Reproduce the material from the line with "Task: Open the Google apps grid" to the line with "Action: [x=639, y=91]", substituting "app launcher" for "Google apps grid" and leaving all else unaltered.

### Record excerpts
--- start ---

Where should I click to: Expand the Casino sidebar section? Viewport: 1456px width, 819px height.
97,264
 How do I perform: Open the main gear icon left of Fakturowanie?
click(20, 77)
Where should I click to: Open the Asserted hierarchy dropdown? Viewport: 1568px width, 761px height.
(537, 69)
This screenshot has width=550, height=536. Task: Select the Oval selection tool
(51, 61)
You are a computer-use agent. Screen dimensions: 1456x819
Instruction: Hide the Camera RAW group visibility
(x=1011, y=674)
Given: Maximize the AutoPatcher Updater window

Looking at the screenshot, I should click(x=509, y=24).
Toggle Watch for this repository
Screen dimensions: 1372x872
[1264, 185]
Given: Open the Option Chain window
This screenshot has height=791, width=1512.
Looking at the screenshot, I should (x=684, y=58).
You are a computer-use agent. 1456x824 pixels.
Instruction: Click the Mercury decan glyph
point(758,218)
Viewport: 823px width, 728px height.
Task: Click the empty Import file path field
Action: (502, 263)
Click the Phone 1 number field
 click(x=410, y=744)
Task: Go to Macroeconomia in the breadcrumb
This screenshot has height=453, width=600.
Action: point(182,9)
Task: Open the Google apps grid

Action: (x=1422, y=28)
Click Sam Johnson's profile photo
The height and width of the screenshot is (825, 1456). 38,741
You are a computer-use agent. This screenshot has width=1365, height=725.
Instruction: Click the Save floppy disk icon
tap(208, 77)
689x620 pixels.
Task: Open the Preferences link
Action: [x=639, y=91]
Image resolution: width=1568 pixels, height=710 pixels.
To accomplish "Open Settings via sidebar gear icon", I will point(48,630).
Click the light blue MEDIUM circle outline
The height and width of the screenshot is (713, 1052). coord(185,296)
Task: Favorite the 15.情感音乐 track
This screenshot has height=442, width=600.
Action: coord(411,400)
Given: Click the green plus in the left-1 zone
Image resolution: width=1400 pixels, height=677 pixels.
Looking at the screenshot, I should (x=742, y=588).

--- end ---

### Finished exercise
Task: Open the app launcher

Action: (x=1422, y=28)
Click Sam Johnson's profile photo
The height and width of the screenshot is (825, 1456). 38,741
You are a computer-use agent. This screenshot has width=1365, height=725.
Instruction: Click the Save floppy disk icon
tap(208, 77)
689x620 pixels.
Task: Open the Preferences link
Action: [x=639, y=91]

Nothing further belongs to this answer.